▶ _INSTRUCTIONS TO FOLLOW_:
Rewrite the data from the line with "Task: Enable the 3" to the line with "pos(1143,239)", renaming "Instruction" to "Command" and leaving everything else unchanged.

▶ _Data taken from a collection_:
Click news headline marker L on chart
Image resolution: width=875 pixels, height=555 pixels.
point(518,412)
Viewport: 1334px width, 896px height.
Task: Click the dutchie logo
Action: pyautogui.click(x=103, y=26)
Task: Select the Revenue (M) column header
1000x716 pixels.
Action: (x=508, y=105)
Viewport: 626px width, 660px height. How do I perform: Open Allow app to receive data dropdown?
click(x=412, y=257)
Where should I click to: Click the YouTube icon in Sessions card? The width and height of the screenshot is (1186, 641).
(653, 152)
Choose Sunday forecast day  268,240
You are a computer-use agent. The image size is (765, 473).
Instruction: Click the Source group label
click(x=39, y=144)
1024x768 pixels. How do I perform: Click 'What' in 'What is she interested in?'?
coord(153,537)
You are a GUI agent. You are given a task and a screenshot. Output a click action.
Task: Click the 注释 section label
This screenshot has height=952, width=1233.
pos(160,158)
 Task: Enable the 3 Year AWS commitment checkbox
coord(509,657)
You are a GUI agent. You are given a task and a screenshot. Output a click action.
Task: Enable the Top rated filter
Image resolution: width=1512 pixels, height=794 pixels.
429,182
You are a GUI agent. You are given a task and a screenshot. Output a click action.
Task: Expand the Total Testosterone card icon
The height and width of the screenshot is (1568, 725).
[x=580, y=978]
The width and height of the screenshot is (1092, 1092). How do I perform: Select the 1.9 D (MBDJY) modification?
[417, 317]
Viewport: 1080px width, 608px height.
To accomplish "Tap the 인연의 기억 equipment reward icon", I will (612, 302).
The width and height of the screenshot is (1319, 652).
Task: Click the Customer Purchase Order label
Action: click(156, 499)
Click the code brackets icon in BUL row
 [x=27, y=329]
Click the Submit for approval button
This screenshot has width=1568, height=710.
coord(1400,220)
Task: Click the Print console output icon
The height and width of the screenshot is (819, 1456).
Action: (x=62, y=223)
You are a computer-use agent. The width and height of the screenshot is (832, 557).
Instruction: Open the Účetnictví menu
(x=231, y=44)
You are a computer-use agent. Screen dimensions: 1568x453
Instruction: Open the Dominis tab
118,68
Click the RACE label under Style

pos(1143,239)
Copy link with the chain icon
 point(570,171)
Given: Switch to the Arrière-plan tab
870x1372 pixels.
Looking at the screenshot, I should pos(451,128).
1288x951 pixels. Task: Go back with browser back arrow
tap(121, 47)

▶ _OUTPUT OF THE EXERCISE_:
 Task: Enable the 3 Year AWS commitment checkbox
coord(509,657)
You are a GUI agent. You are given a task and a screenshot. Output a click action.
Task: Enable the Top rated filter
Image resolution: width=1512 pixels, height=794 pixels.
429,182
You are a GUI agent. You are given a task and a screenshot. Output a click action.
Task: Expand the Total Testosterone card icon
The height and width of the screenshot is (1568, 725).
[x=580, y=978]
The width and height of the screenshot is (1092, 1092). How do I perform: Select the 1.9 D (MBDJY) modification?
[417, 317]
Viewport: 1080px width, 608px height.
To accomplish "Tap the 인연의 기억 equipment reward icon", I will (612, 302).
The width and height of the screenshot is (1319, 652).
Task: Click the Customer Purchase Order label
Action: click(156, 499)
Click the code brackets icon in BUL row
 [x=27, y=329]
Click the Submit for approval button
This screenshot has width=1568, height=710.
coord(1400,220)
Task: Click the Print console output icon
The height and width of the screenshot is (819, 1456).
Action: (x=62, y=223)
You are a computer-use agent. The width and height of the screenshot is (832, 557).
Command: Open the Účetnictví menu
(x=231, y=44)
You are a computer-use agent. Screen dimensions: 1568x453
Command: Open the Dominis tab
118,68
Click the RACE label under Style

pos(1143,239)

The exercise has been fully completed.